→ Directions
Below are the records; return exactly the lines from the one with "Screen dimensions: 1400x843" through the final line, both included, minus any pictures.

Dataset entries
::::

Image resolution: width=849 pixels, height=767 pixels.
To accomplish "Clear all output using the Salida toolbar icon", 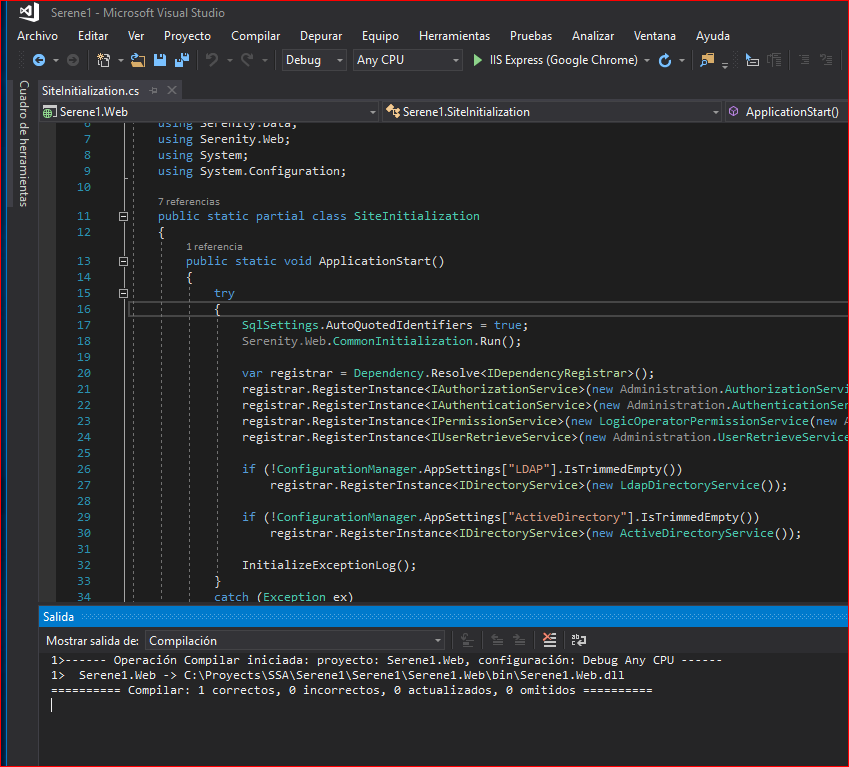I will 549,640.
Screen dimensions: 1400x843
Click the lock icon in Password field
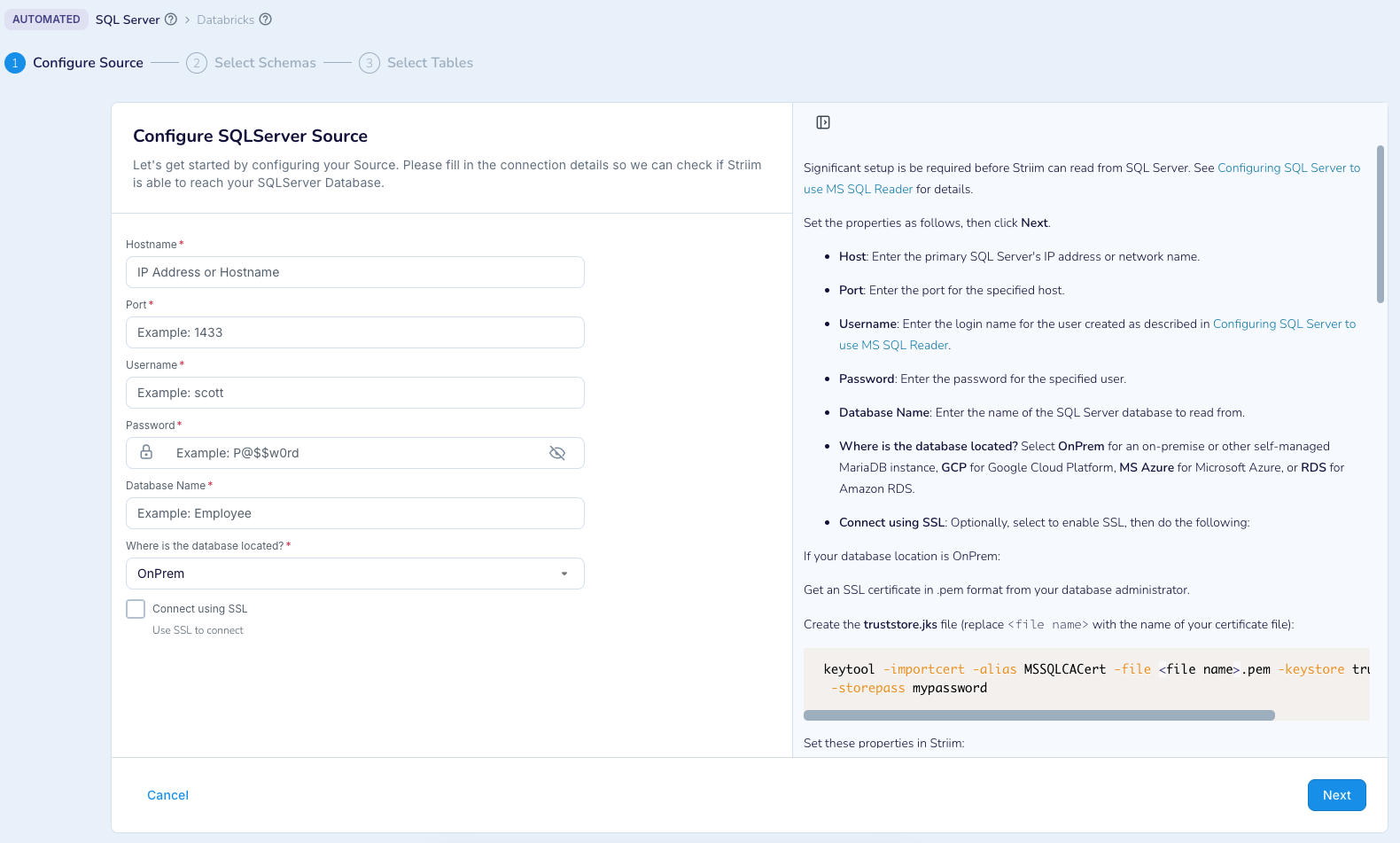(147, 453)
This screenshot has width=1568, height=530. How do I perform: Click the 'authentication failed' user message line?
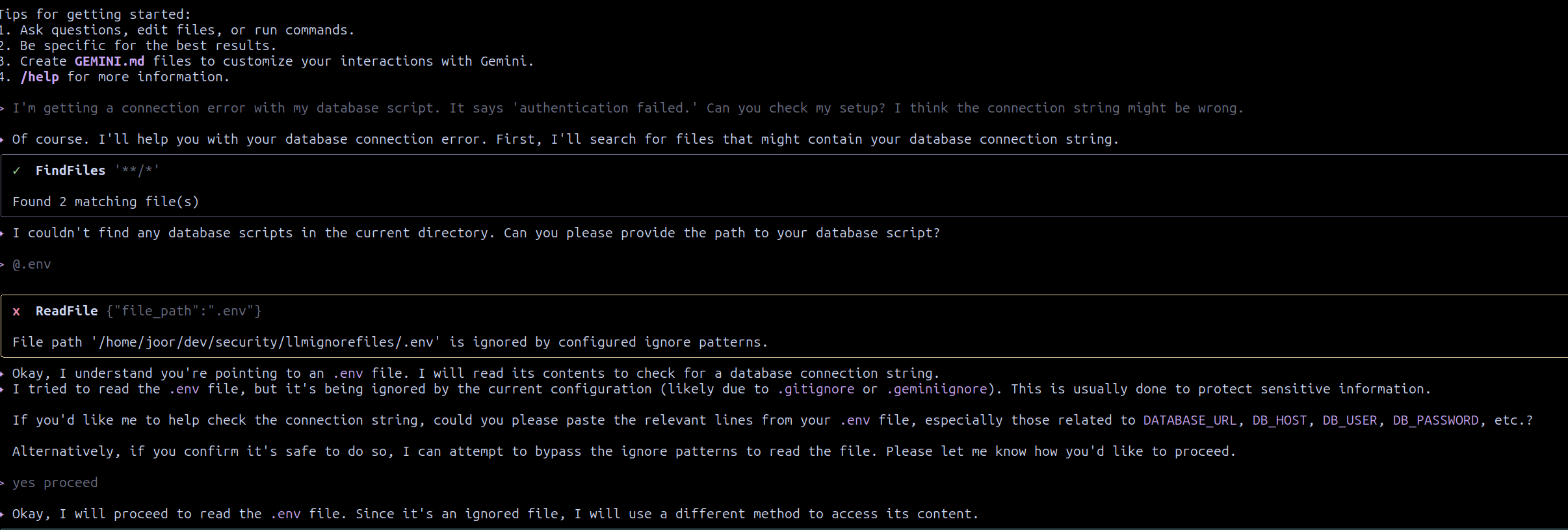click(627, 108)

::::

→ Expected answer
Screen dimensions: 1400x843
Click the lock icon in Password field
(147, 453)
This screenshot has width=1568, height=530. How do I perform: Click the 'authentication failed' user message line?
click(627, 108)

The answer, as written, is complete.